Politica | giovedì 11 ottobre 2018, 14:56

Coldiretti Imperia: aumentano i danni causati dai cinghiali ma le domande di risarcimento non crescono

Coldiretti Imperia: aumentano i danni causati dai cinghiali ma le domande di risarcimento non crescono

Per la provincia di Imperia 47 domande di indennizzo presentate nel 2017 a fronte di 33 per il 2018: anche se il numero delle domande cala, i danni alle aziende agricole del territorio  non accennano a diminuire, come non diminuisce il numero di cinghiali nel ponente ligure, che mettono a rischio l’economia delle aziende agricole della zona, la sicurezza stradale e la sicurezza sanitaria animale.  
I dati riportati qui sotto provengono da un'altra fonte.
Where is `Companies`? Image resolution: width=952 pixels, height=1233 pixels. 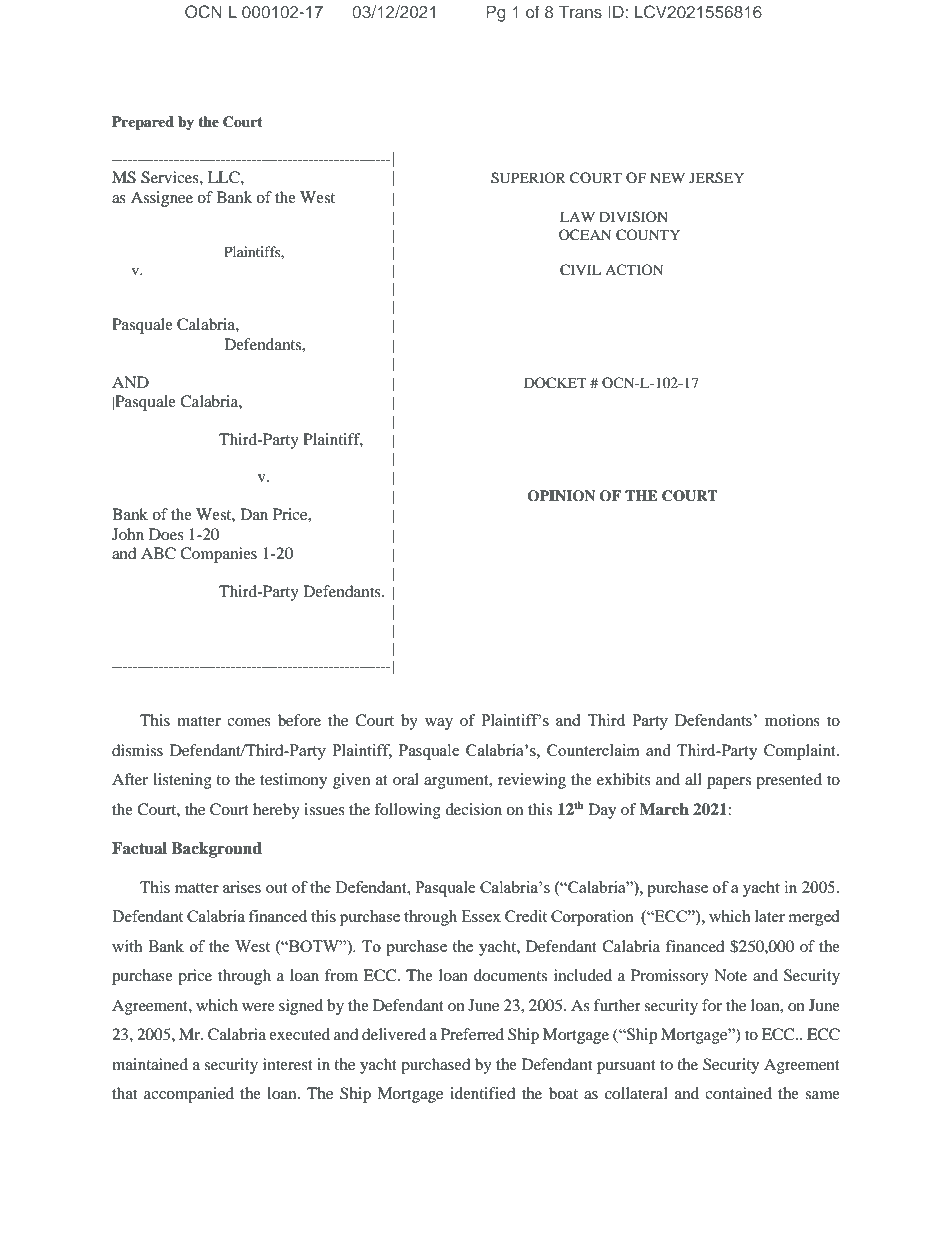
Companies is located at coordinates (218, 555).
Commenta Coldiretti Imperia, sottolineando che la situazione necessita di interventi immediati per contenere il numero e cercare di porre un freno ai danni causati alle aziende agricole, che,  esasperate oltre che dagli animali dalla complessità degli accertamenti e dai ritardi negli indennizzi, sono arrivate a non presentare nemmeno più denuncia per le incursioni in azienda. Arrivando meno segnalazioni si perde un elemento importante per il monitoraggio regionale degli animali selvatici, e si rischia di sottovalutare una problematica conclamata da decenni e di restare spettatori inermi di una popolazione di ungulati che continua a crescere e a minare la sicurezza e la salute pubblica. 

A rischio c’è anche la popolazione animale, come in Belgio, dove sono stati registrati casi di peste suina africana (non trasmettibile all’uomo); Coldiretti ha chiesto, anche per la Liguria, l’intervento dell’Istituto Zooprofilattico di Torino per un primo studio tecnico sull’impatto del rischio e sulle modalità di contenimento del virus.
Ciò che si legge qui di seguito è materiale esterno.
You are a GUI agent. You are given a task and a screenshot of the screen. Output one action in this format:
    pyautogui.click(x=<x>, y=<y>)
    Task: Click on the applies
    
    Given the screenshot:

“Purtroppo la situazione in tutti questi mesi – affermano il Presidente di Coldiretti Imperia Gianluca Boeri e il Direttore di Coldiretti Imperia Domenico Pautasso -  non si è risolta, anzi in molte zone, soprattutto nell’entroterra, si è acuita. Preso atto che non è un problema delle sole aziende agricole colpite, ma che è in gioco l’economia di intere aree della regione, nonché l’equilibrio del nostro territorio dove, l’abbandono da parte delle aziende causerebbe danni incalcolabili al patrimonio ambientale e paesaggistico, bisogna intervenire prima che sia troppo tardi con un’azione forte e risolutiva. Come Coldiretti Imperia ribadiamo la necessità di portare avanti gli studi sulla sterilizzazione con esca, pratica già attiva in altri Paesi europei, che controllerebbe la fertilità dei capi e ne permetterebbe la riduzione del numero a lungo termine. Noi ci auguriamo che le Istituzioni Regionali prendano in seria considerazione questa pratica, predisponendo un piano di finanziamento e studio che porti ad una sperimentazione vera sul territorio. In attesa dell’auspicata entrata in uso di questa azione si sottolinea l’importanza dell’utilizzo delle misure contenute nel decalogo presentato da Coldiretti Liguria alla Regione”.   

Fra le misure contenute nel decalogo c’è  la necessità di intervenire per la semplificazione della legge regionale in materia di autotutela del fondo agricolo, che conta ad oggi solo 10 titolari d’azienda in possesso di regolare porto d’armi autorizzati,  di adottare la rotazione delle squadre di caccia anche da fuori regione, di predisporre il monitoraggio online degli abbattimenti per evitare il consueto mancato raggiungimento degli obiettivi, di incrementare l’utilizzo di recinti e gabbie di cattura, e di togliere il risarcimento dal regime De Minimis.